De son côté, Heinz Kraft Canada a confirmé que son objectif à long terme est d’« explorer la possibilité de s’approvisionner en tomates du Canada et du Québec ».

Partage de connaissances nécessaire

Selon la conseillère en production maraîchère à la direction régionale de la Montérégie du ministère de l’Agriculture, Christine Villeneuve, l’Ontario, qui produit 4 000 hectares de tomates de transformation, a une longueur d’avance dans ce secteur d’activité par rapport au Québec, qui ne produit actuellement ce légume que pour le marché frais.
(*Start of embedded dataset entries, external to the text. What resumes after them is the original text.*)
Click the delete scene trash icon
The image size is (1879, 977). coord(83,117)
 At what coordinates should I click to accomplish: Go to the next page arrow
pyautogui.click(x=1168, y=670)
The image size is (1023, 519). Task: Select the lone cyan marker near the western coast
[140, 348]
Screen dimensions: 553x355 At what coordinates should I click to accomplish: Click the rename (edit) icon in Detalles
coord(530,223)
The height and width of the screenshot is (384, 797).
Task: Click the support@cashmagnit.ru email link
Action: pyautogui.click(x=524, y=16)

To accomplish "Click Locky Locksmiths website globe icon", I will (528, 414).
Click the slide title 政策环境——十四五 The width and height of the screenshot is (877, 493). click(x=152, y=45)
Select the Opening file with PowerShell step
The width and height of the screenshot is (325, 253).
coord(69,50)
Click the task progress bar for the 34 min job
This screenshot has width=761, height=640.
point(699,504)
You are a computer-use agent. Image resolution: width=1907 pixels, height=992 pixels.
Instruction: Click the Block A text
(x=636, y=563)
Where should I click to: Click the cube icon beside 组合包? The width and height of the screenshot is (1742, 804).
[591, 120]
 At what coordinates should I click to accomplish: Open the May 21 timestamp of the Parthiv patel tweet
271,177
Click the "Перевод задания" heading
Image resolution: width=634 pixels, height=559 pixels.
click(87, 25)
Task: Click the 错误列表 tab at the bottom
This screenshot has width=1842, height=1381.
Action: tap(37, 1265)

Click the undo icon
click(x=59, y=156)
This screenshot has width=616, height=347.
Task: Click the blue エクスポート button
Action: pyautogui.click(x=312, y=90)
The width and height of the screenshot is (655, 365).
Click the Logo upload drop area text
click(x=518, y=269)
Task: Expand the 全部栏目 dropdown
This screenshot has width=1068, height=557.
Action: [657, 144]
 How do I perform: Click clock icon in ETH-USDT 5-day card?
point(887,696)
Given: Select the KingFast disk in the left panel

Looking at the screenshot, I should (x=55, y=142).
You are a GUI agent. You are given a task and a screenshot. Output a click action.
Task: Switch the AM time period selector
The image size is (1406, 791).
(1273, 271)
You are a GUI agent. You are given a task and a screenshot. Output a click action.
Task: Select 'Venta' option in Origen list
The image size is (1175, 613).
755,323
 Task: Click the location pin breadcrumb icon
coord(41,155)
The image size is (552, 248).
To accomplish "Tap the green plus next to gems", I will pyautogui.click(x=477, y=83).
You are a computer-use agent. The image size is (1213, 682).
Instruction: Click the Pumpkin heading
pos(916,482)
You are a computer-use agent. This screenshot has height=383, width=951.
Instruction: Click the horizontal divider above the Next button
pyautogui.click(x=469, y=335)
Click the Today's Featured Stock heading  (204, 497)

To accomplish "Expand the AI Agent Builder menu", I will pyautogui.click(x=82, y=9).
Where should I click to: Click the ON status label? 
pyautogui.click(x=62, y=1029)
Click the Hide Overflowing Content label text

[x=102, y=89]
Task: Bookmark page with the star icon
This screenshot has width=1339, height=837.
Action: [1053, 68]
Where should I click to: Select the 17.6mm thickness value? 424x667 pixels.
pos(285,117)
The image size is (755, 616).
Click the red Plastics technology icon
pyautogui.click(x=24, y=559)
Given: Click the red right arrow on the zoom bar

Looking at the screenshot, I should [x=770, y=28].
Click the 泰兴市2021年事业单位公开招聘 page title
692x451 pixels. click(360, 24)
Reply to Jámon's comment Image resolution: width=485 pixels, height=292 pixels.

Elle précise que le ketchup des marques maison des grandes ­bannières d’alimentation et de certaines marques comme French’s est souvent fait à partir de tomates ontariennes. « Il faudrait qu’il y ait un partage de connaissances qui se fasse », indique-t-elle,  soulignant qu’un travail en Ontario, avec l’aide de chercheurs, se fait depuis longtemps pour développer des variétés de tomates de transformation adaptées aux conditions agronomiques et climatiques locales.

Il faudrait vérifier, selon elle, si ces variétés sont accessibles aux producteurs québécois, qui disposent d’un mois de moins de chaleur que leurs confrères de l’Ontario. « Les défis agronomiques sont grands ici », admet l’experte, selon qui un autre obstacle repose sur la mécanisation de la cueillette et sur la machinerie que les producteurs maraîchers devront se procurer afin d’être compétitifs pour le marché de la fabrication de pâte de tomates.

Au Québec, la récolte dépend beaucoup de la main-d’œuvre, rappelle Mme Villeneuve. Outre les producteurs maraîchers, ceux de grandes cultures ont aussi un potentiel, selon elle, de se lancer dans la culture de tomates de transformation, à condition qu’ils s’équipent des systèmes d’irrigation goutte-à-goutte requis. « C’est possible de produire des tomates de transformation pour Heinz au Québec, mais il y a beaucoup de choses à mettre en place pour y parvenir », soutient l’agronome.